For the Love of God, Volume 2/August 18
From Gospel Translations
1 Samuel 10; Romans 8; Jeremiah 47; Psalms 23—24
THOUGH A SHORT CHAPTER, JEREMIAH 47 is full of interest. It begins with a prophecy regarding the destruction of the Philistine city-states along the coast, and ends with one of the most thought-provoking bits of anguish in the latter part of this book.
First, the prophecy (47:1-5). Its precise timing is a trifle obscure: it came to Jeremiah “before Pharaoh attacked Gaza” (47:1). This may have taken place when Pharaoh Neco of Egypt marched north to attack Haran in 609 B.C. Gaza, one of the Philistine city-states, was on the route. But although this shows the prophecy came to Jeremiah before the days of Egyptian ascendancy were past, it did not concern Egyptian aggression, but Babylonian: the waters that “overflow the land and everything in it” rise “in the north” (47:2)—the direction from which the Babylonian might would come. The word picture of the subsequent destruction is not pretty. Panic will be so acute, Jeremiah insists, that fathers will abandon their children (47:3). Verse 4 may be improperly translated. The Hebrew is literally “to cut off Tyre and Sidon,” and the expression may mean that any help from these Phoenician cities is prevented from reaching the Philistine cities farther down the coast. In any case it is the Lord who destroys the Philistines, whatever the agency (47:4). Gaza and Ashkelon (47:5) were two of their principal cities. “Caphtor” (47:4) is the ancient name for Crete, from which the original Philistines came—so to say that the Lord is about to destroy “the remnant from the coasts of Caphtor” is a poetic way of saying that the Lord is about to destroy the Philistines.

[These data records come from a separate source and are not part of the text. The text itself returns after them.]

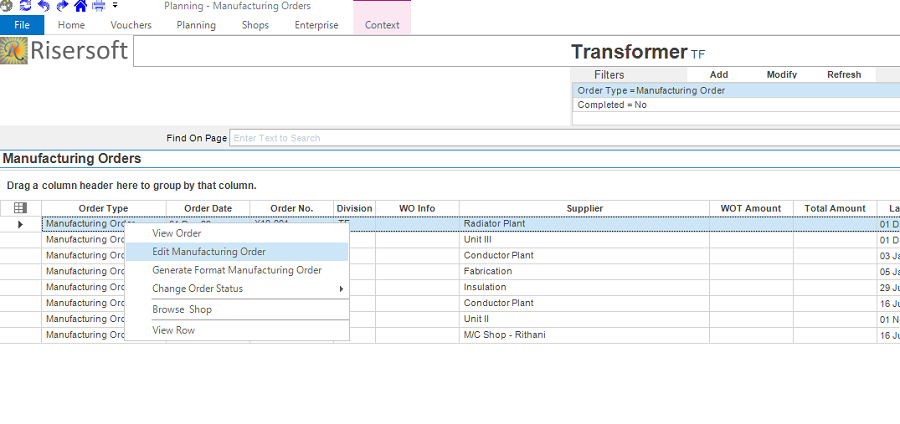Viewport: 900px width, 424px height.
Task: Click the redo arrow icon in title bar
Action: 62,6
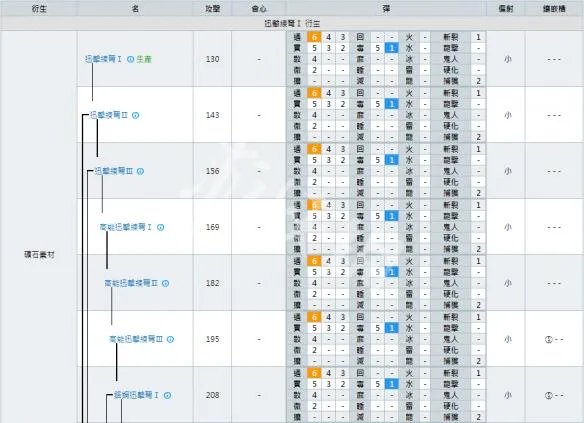The height and width of the screenshot is (423, 584).
Task: Click the 攻擊 column header
Action: coord(213,9)
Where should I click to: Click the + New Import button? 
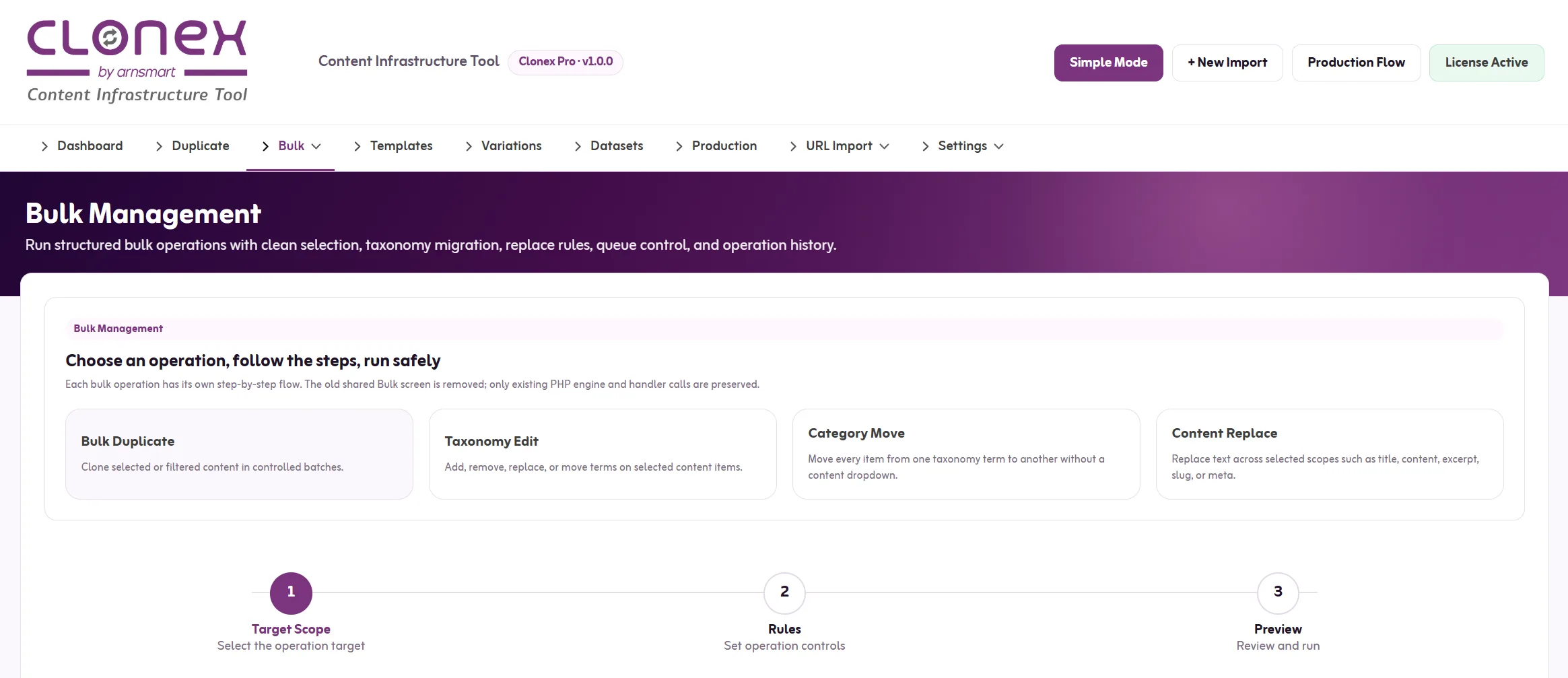click(1227, 63)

Second, the final thought-provoking anguish (47:6-7). In colorful imagery, Jeremiah pictures the Philistines (according to the NIV) addressing the sword of the Lord: “‘Ah, sword of the LORD,’ you cry, ‘how long till you rest? Return to your scabbard; cease and be still’” (47:6). This supposes that the Philistines recognize that it is Israel’s God, the Lord himself, who has brought judgment on them at the hands of the Babylonians. Although it is possible to understand the Hebrew that way, strictly speaking the words “you cry” are not found in the text: they have to be inferred. But if they are simply omitted, then it is Jeremiah himself who is addressing the sword of the Lord. The Philistines may be pagans, and they may often have oppressed Israel, but now they are about to get pounded—and by the Babylonians, Judah’s premier enemy. So Jeremiah intercedes for the Philistines. But the final verse shows that he understands perfectly well that he cannot command God’s sword. The Lord himself has commanded it, the God of just judgment, and it will do its work. So also on the last day.